**Stored records**
=== Begin Enclosure ===

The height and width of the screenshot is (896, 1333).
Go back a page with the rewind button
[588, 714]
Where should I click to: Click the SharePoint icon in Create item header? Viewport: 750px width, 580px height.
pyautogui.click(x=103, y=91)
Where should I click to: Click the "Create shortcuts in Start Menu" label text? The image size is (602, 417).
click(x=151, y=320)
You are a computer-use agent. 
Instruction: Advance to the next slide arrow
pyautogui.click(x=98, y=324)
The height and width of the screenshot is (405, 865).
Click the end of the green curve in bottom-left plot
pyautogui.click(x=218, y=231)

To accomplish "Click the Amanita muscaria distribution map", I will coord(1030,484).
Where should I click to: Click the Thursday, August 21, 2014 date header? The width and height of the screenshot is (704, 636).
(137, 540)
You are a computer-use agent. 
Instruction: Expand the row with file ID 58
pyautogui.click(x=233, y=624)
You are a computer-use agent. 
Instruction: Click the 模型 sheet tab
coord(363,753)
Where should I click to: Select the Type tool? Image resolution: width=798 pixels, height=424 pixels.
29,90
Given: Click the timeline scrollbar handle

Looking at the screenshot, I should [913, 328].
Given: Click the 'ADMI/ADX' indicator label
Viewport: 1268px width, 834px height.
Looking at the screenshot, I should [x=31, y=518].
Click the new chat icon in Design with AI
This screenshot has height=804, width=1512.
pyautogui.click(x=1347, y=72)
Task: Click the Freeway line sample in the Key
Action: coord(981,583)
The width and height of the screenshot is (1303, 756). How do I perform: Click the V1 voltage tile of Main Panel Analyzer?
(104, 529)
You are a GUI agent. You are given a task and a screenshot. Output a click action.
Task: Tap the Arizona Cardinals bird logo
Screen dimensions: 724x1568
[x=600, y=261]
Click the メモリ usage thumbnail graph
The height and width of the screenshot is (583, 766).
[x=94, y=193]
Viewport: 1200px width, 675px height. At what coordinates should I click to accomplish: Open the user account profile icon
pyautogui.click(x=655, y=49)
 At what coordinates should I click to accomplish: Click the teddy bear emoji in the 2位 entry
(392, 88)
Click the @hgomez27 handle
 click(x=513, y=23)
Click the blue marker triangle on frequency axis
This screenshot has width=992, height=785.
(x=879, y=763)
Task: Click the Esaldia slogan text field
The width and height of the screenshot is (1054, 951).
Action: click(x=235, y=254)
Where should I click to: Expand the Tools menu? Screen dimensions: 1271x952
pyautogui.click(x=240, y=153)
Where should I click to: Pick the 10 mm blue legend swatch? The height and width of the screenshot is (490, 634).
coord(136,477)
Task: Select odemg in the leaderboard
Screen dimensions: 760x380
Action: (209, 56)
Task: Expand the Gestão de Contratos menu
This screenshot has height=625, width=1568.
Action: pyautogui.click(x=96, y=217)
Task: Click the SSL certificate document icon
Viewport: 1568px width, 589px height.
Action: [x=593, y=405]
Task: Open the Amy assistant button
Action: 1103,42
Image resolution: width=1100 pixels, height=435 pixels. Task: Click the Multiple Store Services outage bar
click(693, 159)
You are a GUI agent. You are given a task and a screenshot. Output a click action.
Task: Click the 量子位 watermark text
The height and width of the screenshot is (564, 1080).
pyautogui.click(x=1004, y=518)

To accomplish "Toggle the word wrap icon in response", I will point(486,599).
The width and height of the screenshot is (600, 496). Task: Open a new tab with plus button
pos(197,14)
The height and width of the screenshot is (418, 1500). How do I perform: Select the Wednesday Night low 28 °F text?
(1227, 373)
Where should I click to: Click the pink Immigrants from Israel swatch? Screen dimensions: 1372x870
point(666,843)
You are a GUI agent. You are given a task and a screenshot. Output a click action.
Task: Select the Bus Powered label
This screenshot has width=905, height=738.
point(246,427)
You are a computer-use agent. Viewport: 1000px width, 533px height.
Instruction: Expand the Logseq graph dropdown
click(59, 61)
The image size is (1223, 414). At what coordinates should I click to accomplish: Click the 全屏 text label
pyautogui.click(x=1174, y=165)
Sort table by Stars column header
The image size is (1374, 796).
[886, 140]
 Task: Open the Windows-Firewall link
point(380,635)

=== End Enclosure ===

**Exercise goal**
Repeat only the stretch of lines that opens with the line containing "You are a computer-use agent. Viewport: 1000px" and closes with the final line of the entries, both included, exactly as written.

**Response box**
You are a computer-use agent. Viewport: 1000px width, 533px height.
Instruction: Expand the Logseq graph dropdown
click(59, 61)
The image size is (1223, 414). At what coordinates should I click to accomplish: Click the 全屏 text label
pyautogui.click(x=1174, y=165)
Sort table by Stars column header
The image size is (1374, 796).
[886, 140]
 Task: Open the Windows-Firewall link
point(380,635)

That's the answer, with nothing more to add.